Alega que o Movimento Popular de Libertação de Angola (MPLA), partido no poder, ficou com uma maioria excessiva - nove membros - enquanto a UNITA teve quatro e os outros três partidos parlamentares apenas um cada. A oposição defende uma divisão mais justa, sugerindo cinco comissários para a UNITA, oito para o MPLA e um para cada um dos demais partidos.
Outro ponto de tensão é a recondução de Manuel Pereira da Silva, conhecido como "Manico", à presidência da CNE. A UNITA considera o processo ilegal e parcial, mas o Tribunal Constitucional rejeitou os seus recursos, validando a atual composição.
Para a UNITA, o modelo atual compromete a credibilidade da CNE e favorece o partido no poder. Numa nova tentativa de reverter a decisão, o partido apresentou um recurso de apelação ao Tribunal Constitucional, alegando que o acórdão anterior viola o seu direito de indicar mais membros para a comissão. Segundo a UNITA, essa decisão foi influenciada diretamente pelo Presidente da República de Angola, João Lourenço.
Em entrevista à DW, o cientista político Sérgio Dundão reconhece que a reclamação da UNITA tem fundamento, mas ressalta que o debate chega tarde. E defende que só uma reforma estrutural da CNE pode garantir maior equilíbrio e confiança no sistema eleitoral angolano.
DW África: Tem fundamento a reclamação da UNITA relativamente à composição da CNE?
Sérgio Dundão (SG): A lei angolana prevê que a composição da Comissão Nacional Eleitoral resulta de um princípio de proporcionalidade. Um princípio de proporcionalidade combinado com princípios da paridade, ou seja, um princípio da representação das minorias.
DW África: E o que significa isso?

* DADOS APRESENTADOS:
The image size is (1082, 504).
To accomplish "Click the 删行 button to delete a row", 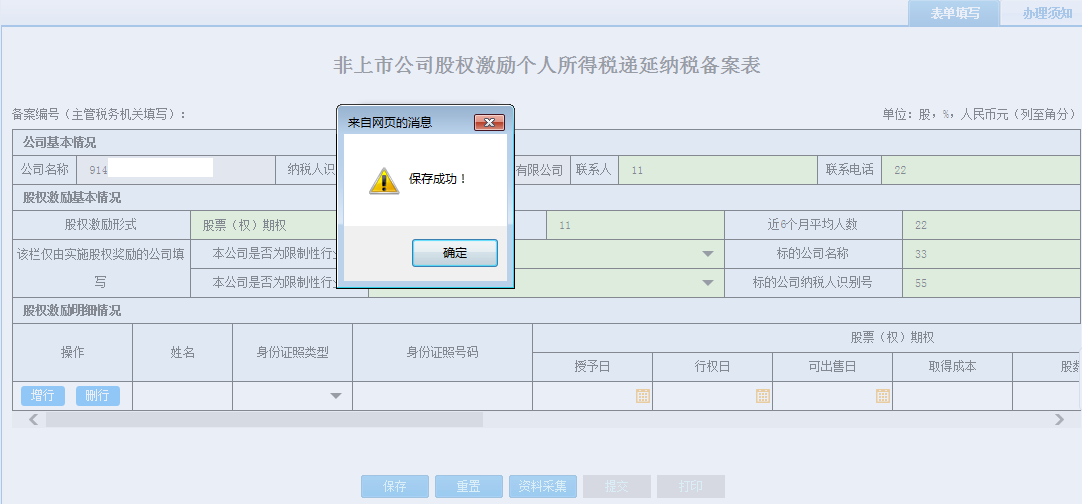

* OBJETIVO:
Repita, sem qualquer alteração, a passagem do excerto sobre a composição da CNE que vai de "Sérgio Dundão (SG): A" a "que significa isso?". Os dados provêm de outra fonte.

* RESULTADO:
Sérgio Dundão (SG): A lei angolana prevê que a composição da Comissão Nacional Eleitoral resulta de um princípio de proporcionalidade. Um princípio de proporcionalidade combinado com princípios da paridade, ou seja, um princípio da representação das minorias.
DW África: E o que significa isso?